[DATA RECORDS Boundary: Start]

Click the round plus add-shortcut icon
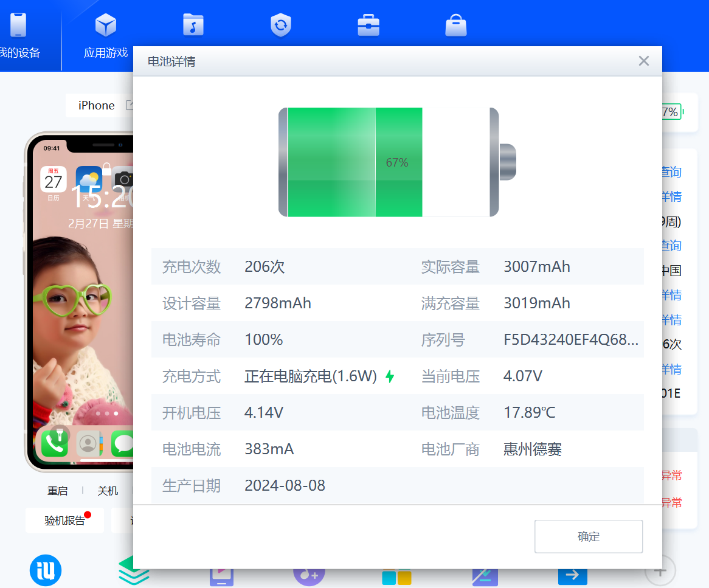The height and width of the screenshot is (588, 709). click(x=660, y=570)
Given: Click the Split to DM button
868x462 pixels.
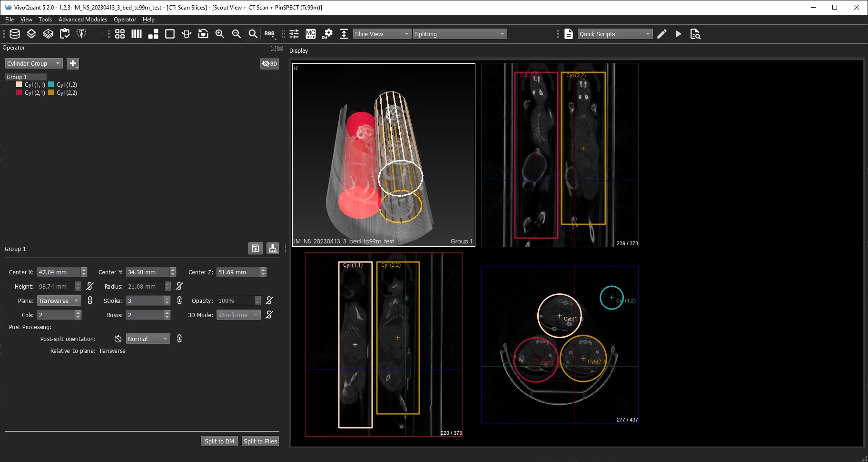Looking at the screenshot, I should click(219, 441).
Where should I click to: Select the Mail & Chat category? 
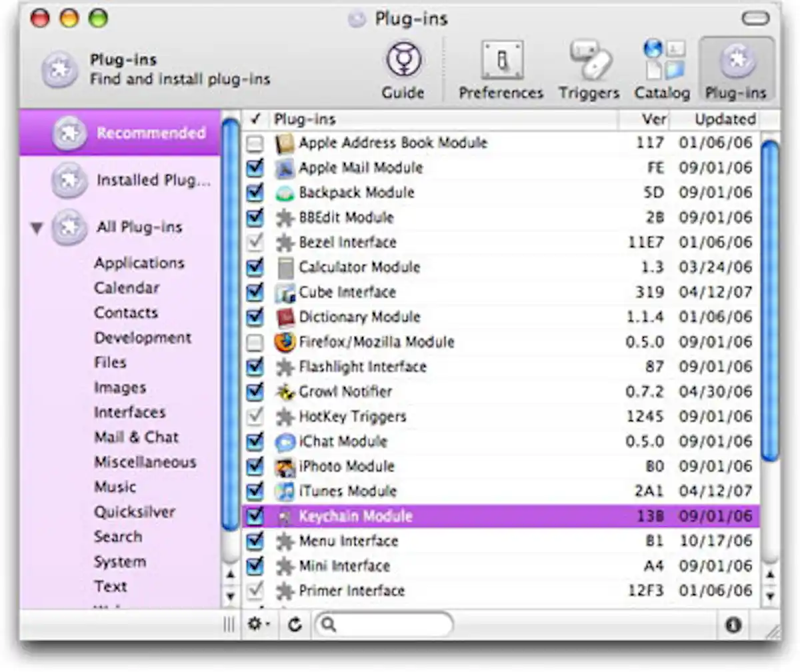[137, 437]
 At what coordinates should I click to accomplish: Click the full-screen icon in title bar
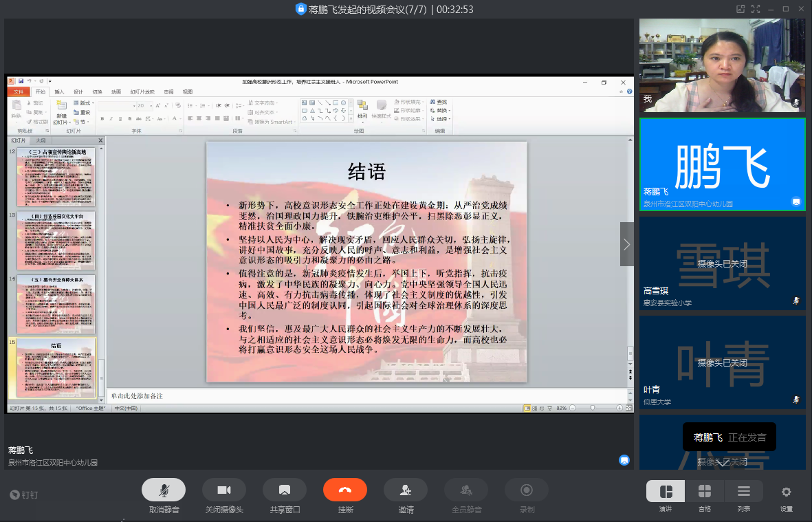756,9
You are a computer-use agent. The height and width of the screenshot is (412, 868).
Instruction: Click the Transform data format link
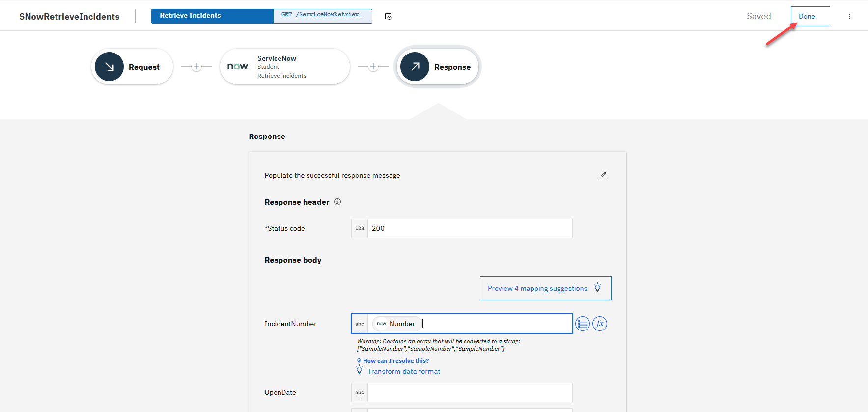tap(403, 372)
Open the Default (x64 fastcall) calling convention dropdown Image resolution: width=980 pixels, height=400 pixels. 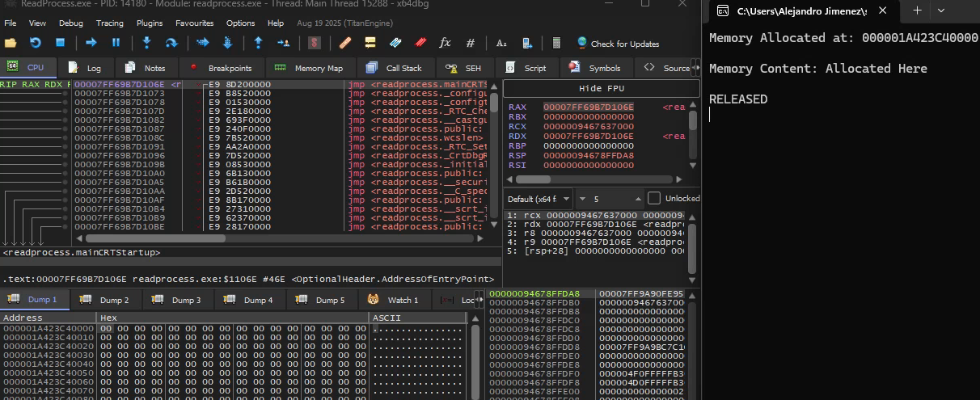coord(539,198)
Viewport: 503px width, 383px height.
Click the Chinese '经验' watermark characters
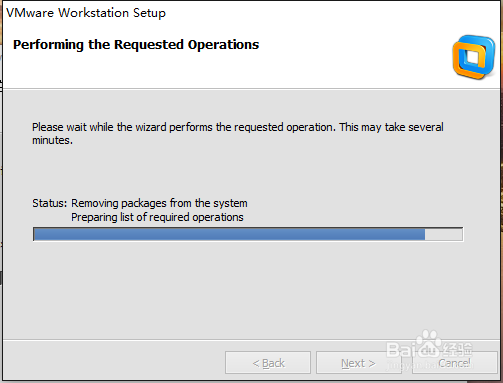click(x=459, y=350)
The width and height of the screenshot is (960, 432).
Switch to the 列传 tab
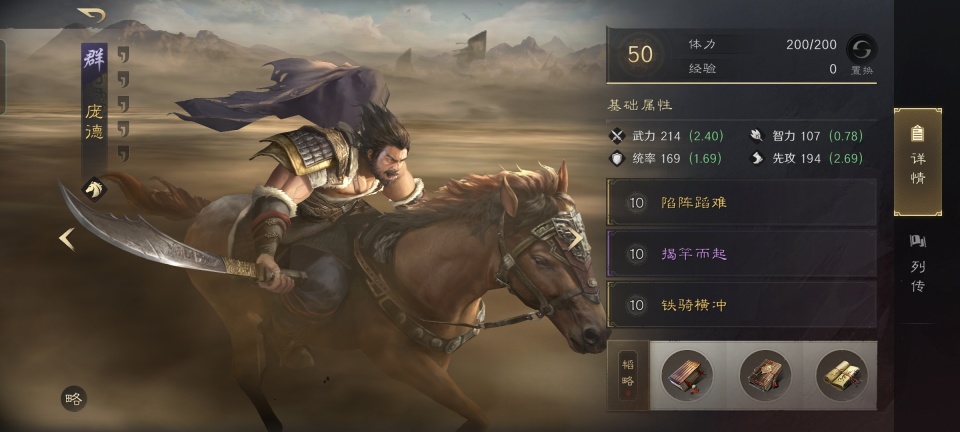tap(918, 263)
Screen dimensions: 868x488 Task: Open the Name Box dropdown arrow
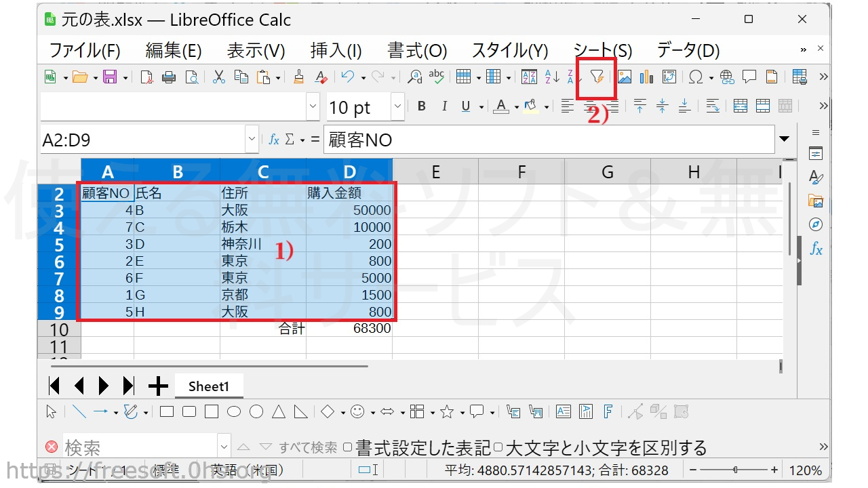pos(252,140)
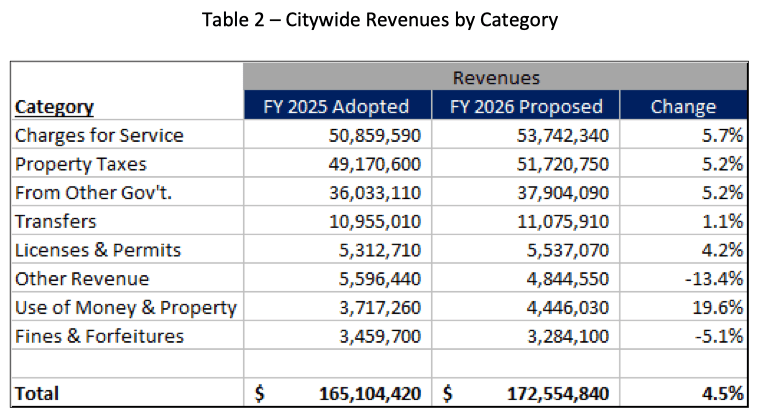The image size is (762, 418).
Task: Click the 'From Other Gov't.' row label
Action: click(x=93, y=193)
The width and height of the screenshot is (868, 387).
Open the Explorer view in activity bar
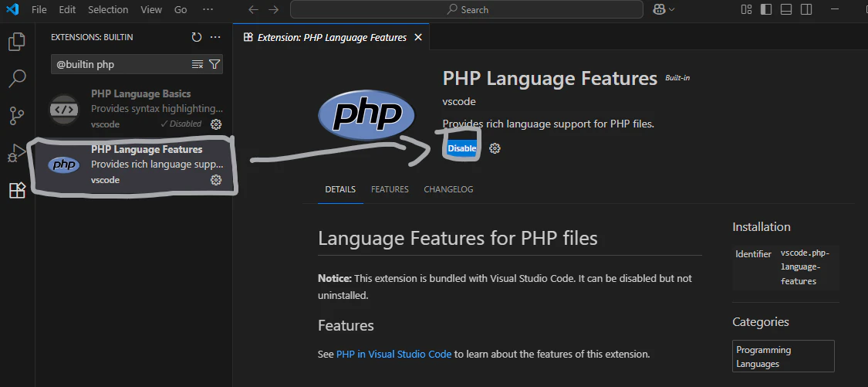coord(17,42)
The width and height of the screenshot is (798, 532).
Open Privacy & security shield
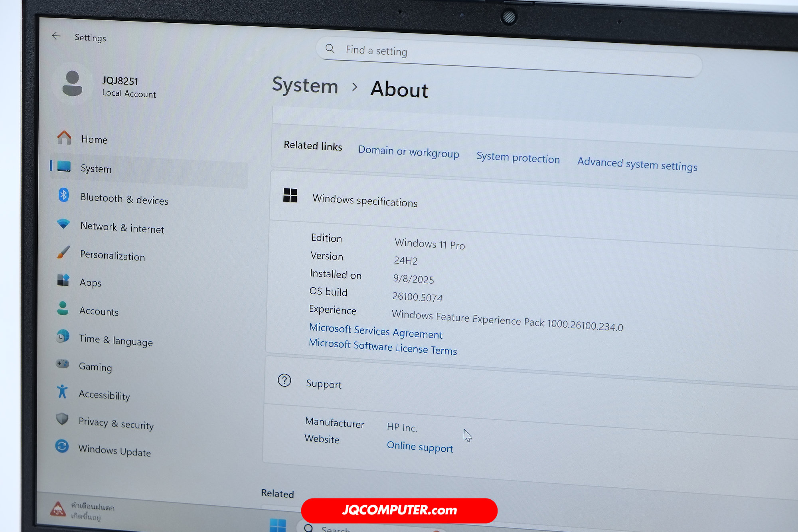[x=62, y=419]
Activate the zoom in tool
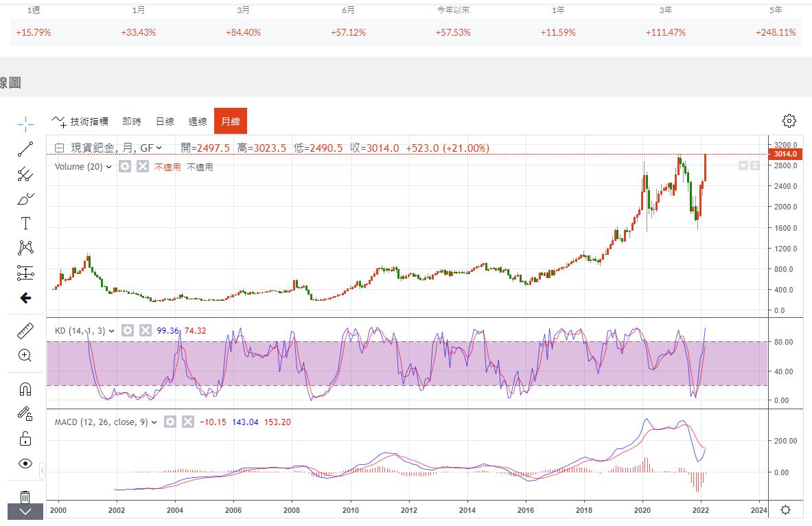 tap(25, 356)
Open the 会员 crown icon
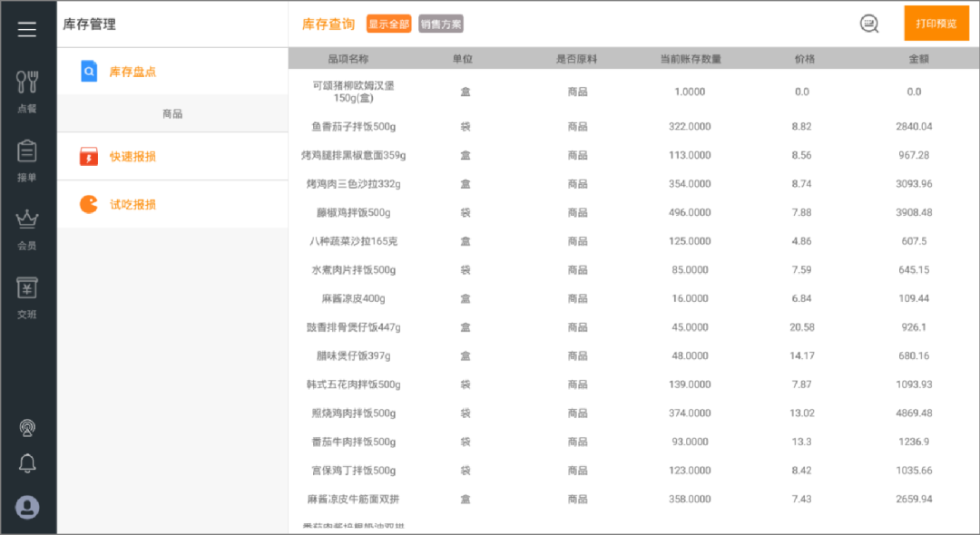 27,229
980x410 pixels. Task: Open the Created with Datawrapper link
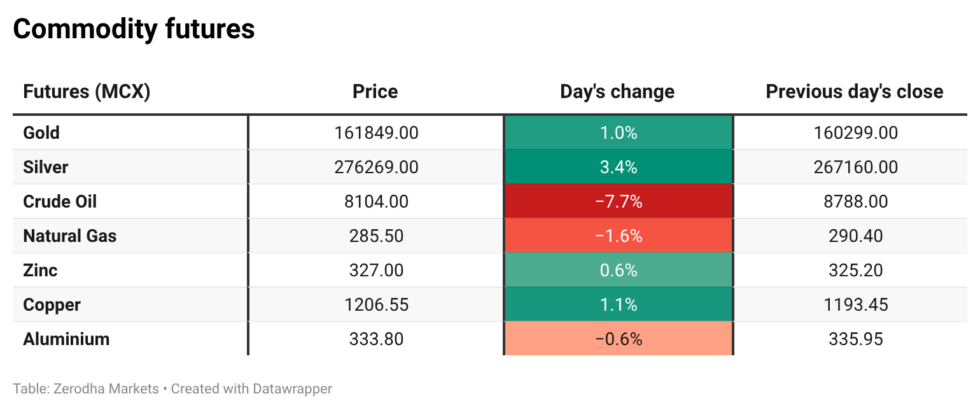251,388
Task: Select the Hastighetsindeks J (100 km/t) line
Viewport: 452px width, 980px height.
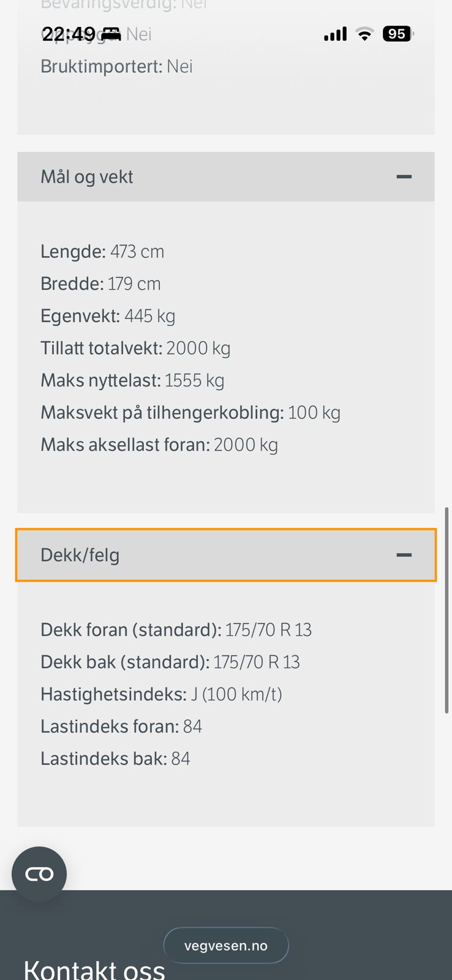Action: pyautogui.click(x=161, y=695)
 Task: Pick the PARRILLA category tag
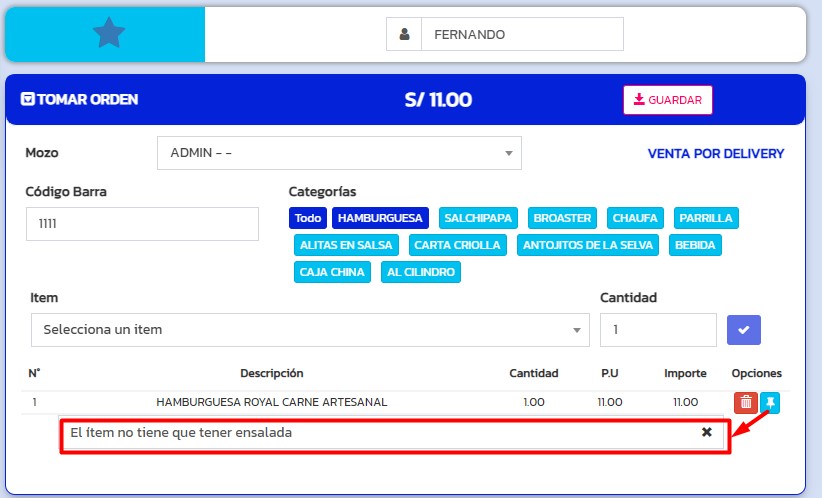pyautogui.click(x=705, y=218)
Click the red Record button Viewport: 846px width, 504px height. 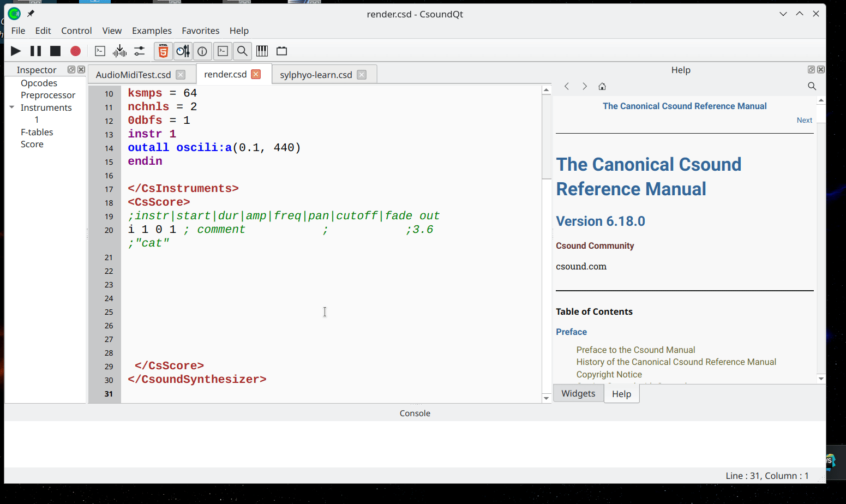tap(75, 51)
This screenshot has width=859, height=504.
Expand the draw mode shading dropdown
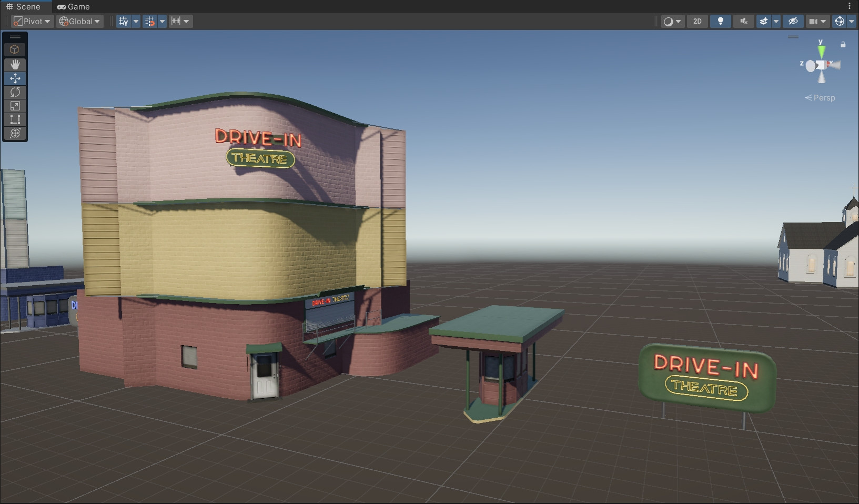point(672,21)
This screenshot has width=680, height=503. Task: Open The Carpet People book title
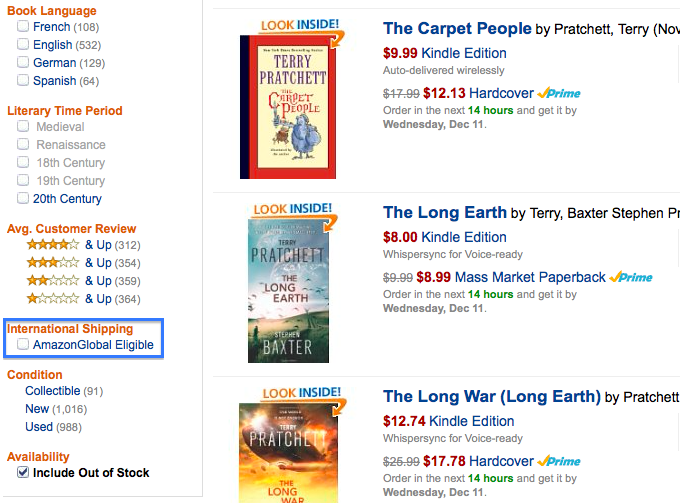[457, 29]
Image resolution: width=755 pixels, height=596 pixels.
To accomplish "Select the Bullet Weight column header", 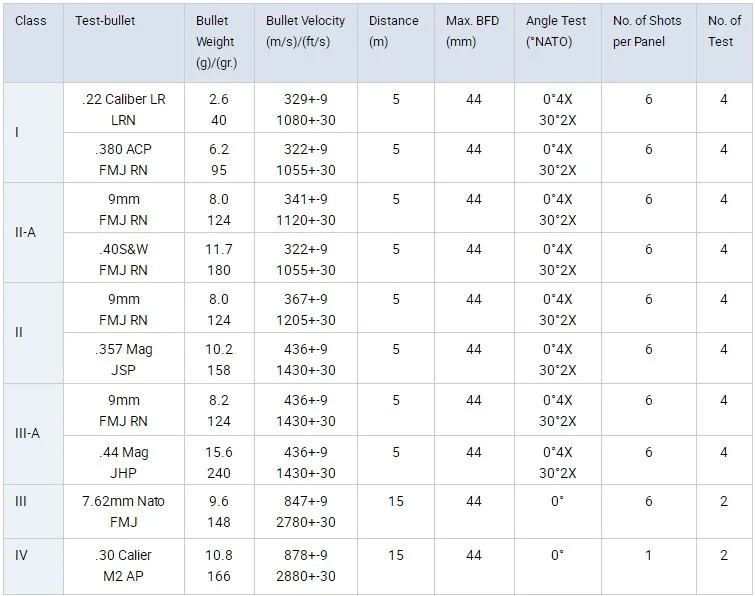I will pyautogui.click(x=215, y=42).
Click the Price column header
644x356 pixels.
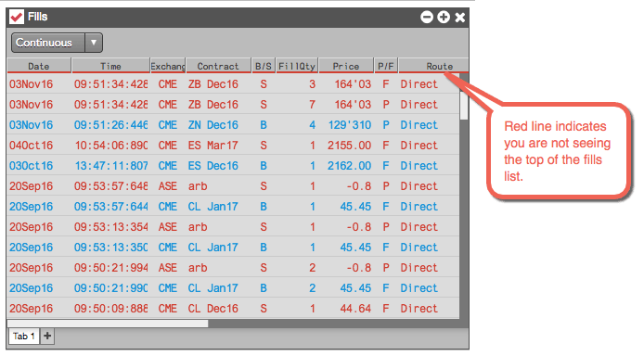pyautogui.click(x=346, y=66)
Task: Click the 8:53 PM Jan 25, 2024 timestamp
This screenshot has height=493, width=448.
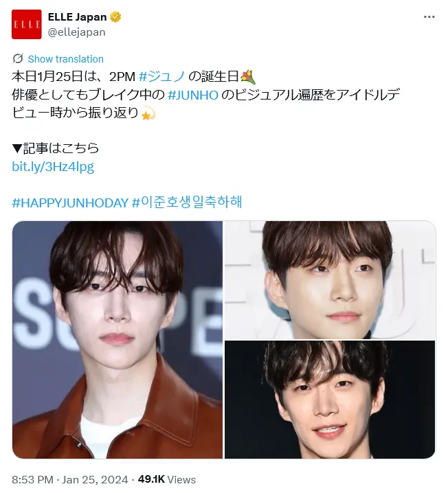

[DATA RECORDS Boundary: End]

[WORK INSTRUCTION]
From the first line above through the line containing "You are a computer-use", copy everything exactly, without the pictures.

[EXERCISE OUTPUT]
Click the round plus add-shortcut icon
The height and width of the screenshot is (588, 709). click(x=660, y=570)
Given: Click the Split to DM button
868x462 pixels.
Looking at the screenshot, I should click(219, 441).
Where should I click to: Select the Mail & Chat category? 
[137, 437]
 At what coordinates should I click to accomplish: Click the full-screen icon in title bar
756,9
You are a computer-use agent. The height and width of the screenshot is (412, 868).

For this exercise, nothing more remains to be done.